Th1-derived IFN-γ targets naive T cells and inhibits Th17 development. However, Th1, Th17, and memory but not naive T cells are colocalized in an inflammatory environment. To demonstrate the kinetic relationship between these T cell subsets, we investigated the role of IFN-γ in regulating the development and balance between Th17 and Th1 in humans. We show that IFN-γ stimulates B7-H1 expression on APC subsets and abates their Th1 polarization capacity in a B7-H1-dependent manner. Interestingly, IFN-γ triggers APCs to produce IL-1 and IL-23 and enables them to induce memory Th17 expansion via IL-1 and IL-23 in a B7-H1-independent manner. We propose a novel dynamic between Th1 and Th17 in the course of inflammation as follows: Th1-mediated inflammation is attenuated by IFN-γ-induced B7-H1 on APCs and is evolved toward Th17-mediated chronic inflammation by IFN-γ-induced, APC-derived IL-1 and IL-23. Our study challenges the dogma that IFN-γ suppresses Th17 and enhances Th1 development.

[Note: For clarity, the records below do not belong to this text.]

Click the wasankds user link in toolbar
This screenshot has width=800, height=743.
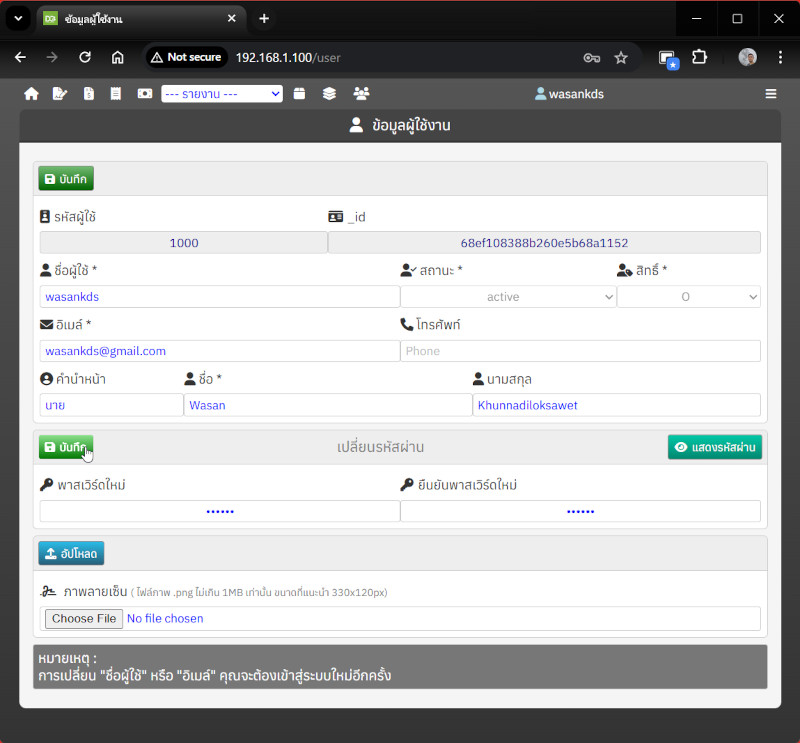pos(569,94)
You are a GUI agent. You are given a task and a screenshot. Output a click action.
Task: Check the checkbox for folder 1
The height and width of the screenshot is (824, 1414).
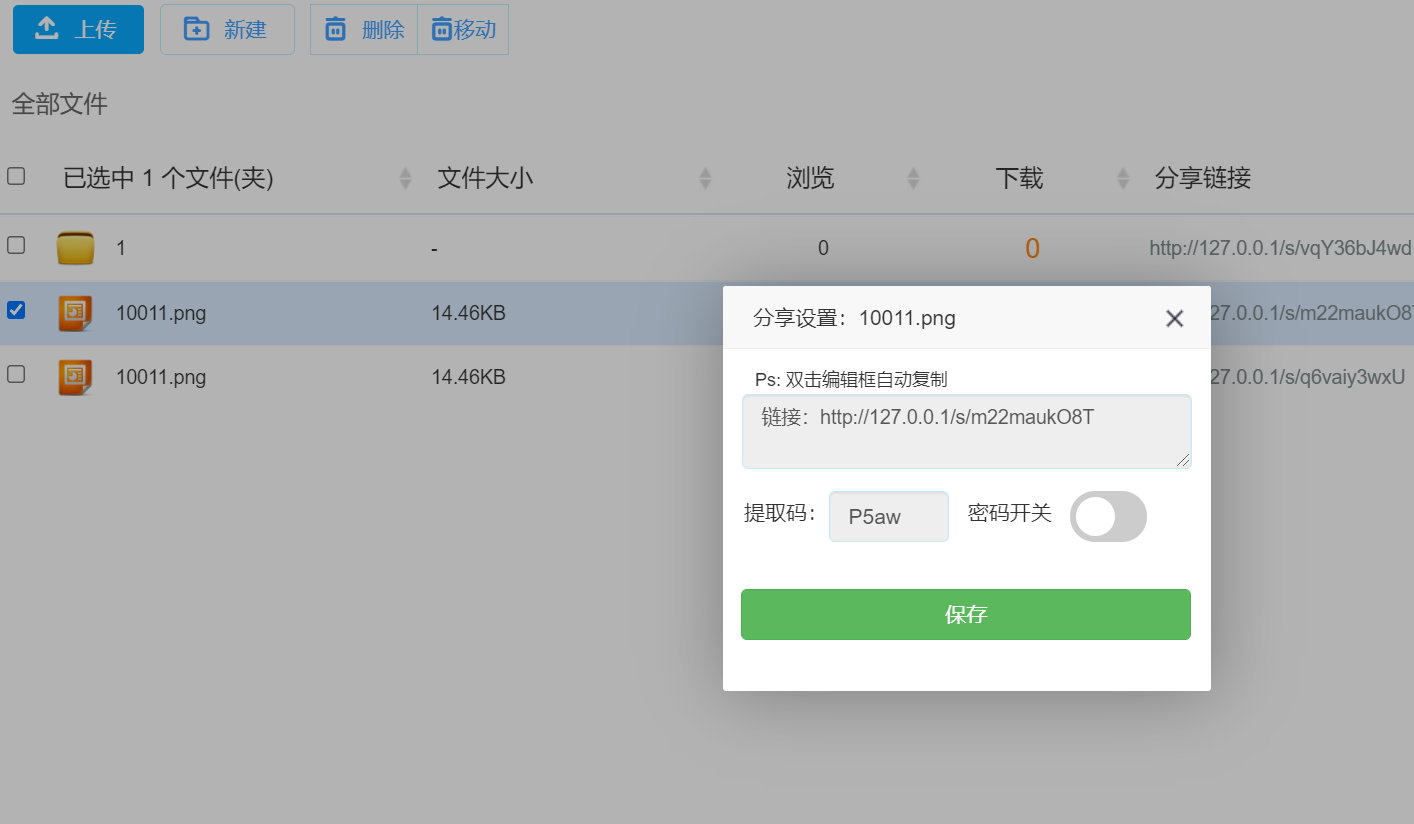tap(16, 245)
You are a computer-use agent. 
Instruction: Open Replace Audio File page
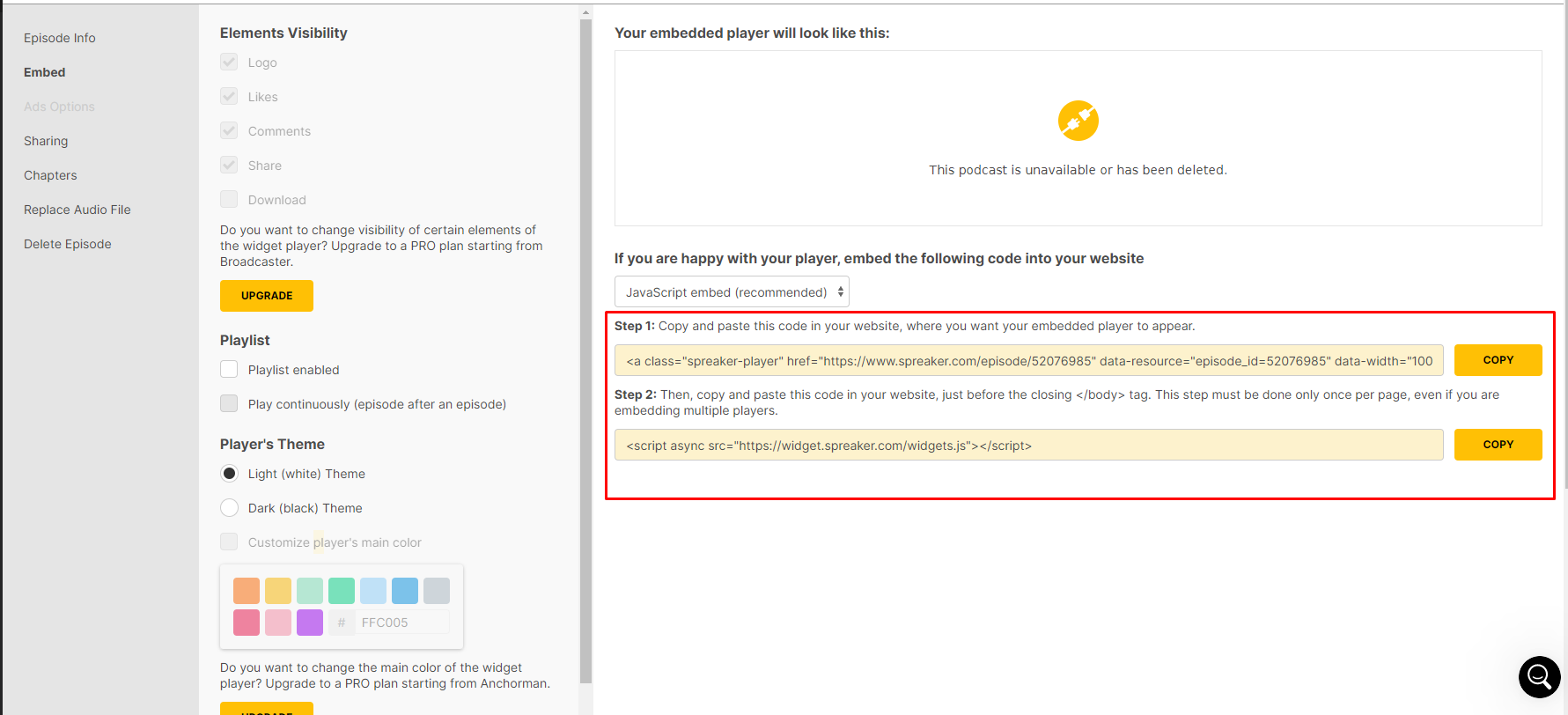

Inflammation is an active component in autoimmune diseases, infectious diseases, and tumors. Acute inflammation may be evolved toward chronic inflammation in a variety of pathological scenarios. However, the underlying cellular and molecular mechanisms controlling the evolution of inflammation remain poorly understood. IL-17+CD4+ T cells (Th17) are largely found in chronic inflammatory environments and are thought to play an important role in inflammation (1, 2, 3, 4, 5, 6, 7, 8, 9). Th1 cells target naive T cells and inhibit Th17 development through IFN-γ (10, 11, 12). However, memory but not naive T cells predominantly accumulate in the inflammatory environment. Further, Th1 and Th17 cells are often colocalized in pathological environments (1, 2, 3, 4, 5, 6, 7, 8, 9). Altogether, this suggests that kinetic interaction between Th1 and Th17 cells may possibly be involved in regulating the evolution of inflammation in pathological environments.
Materials and Methods
Human immune cell isolation and culture
Treatment of APCs
APCs including MDDCs and CD14+ cells (0.5–1 × 106/ml) were incubated for 0–3 days with IFN-γ (0–100 ng/ml), IL-6 (5 ng/ml), IL-10 (5 ng/ml), and M-CSF (10 ng/ml) (R&D Systems). B7-H1 expression was detected by FACS (13, 14). After incubation with cytokines, APCs were stimulated for 12 h with LPS (1 μg/ml) and then washed and used to stimulate T cell responses. In some cases, APCs were stimulated with LPS for 24 h. Quantification of gene expression in the cultured APCs was performed as we described previously (19, 20). The supernatants were collected for detection of cytokines by ELISA (all from R&D Systems, except IL-23p19 from eBioscience).
T cell culture system
The treated APCs were cultured with T cell subsets (0.5 × 106 T cells/ml) in ratios of 1:1 to 1:10 for 5 days in the presence of anti-CD3 (5 μg/ml) and anti-CD28 (2.5 μg/ml) mAbs (BD Biosciences). In some cases, T cells were labeled with CFSE (22). IL-1β (2.5 ng/ml), IL-23 (10 ng/ml), anti-IL-1 (1 μg/ml anti-IL-1R plus 1 μg/ml anti-IL-1α) (all from R&D Systems), and anti-human B7-H1 (13, 14) were used as indicated. In some cases, before culturing with T cells the APCs were exposed to IFN-γ (100 ng/ml) for 72 h and/or were transfected with plasmids containing human IL-23-specific small interfering RNA (siRNA) (23). T cell phenotype and cytokine profiles were determined by FACS, ELISA, or real-time PCR (19, 20).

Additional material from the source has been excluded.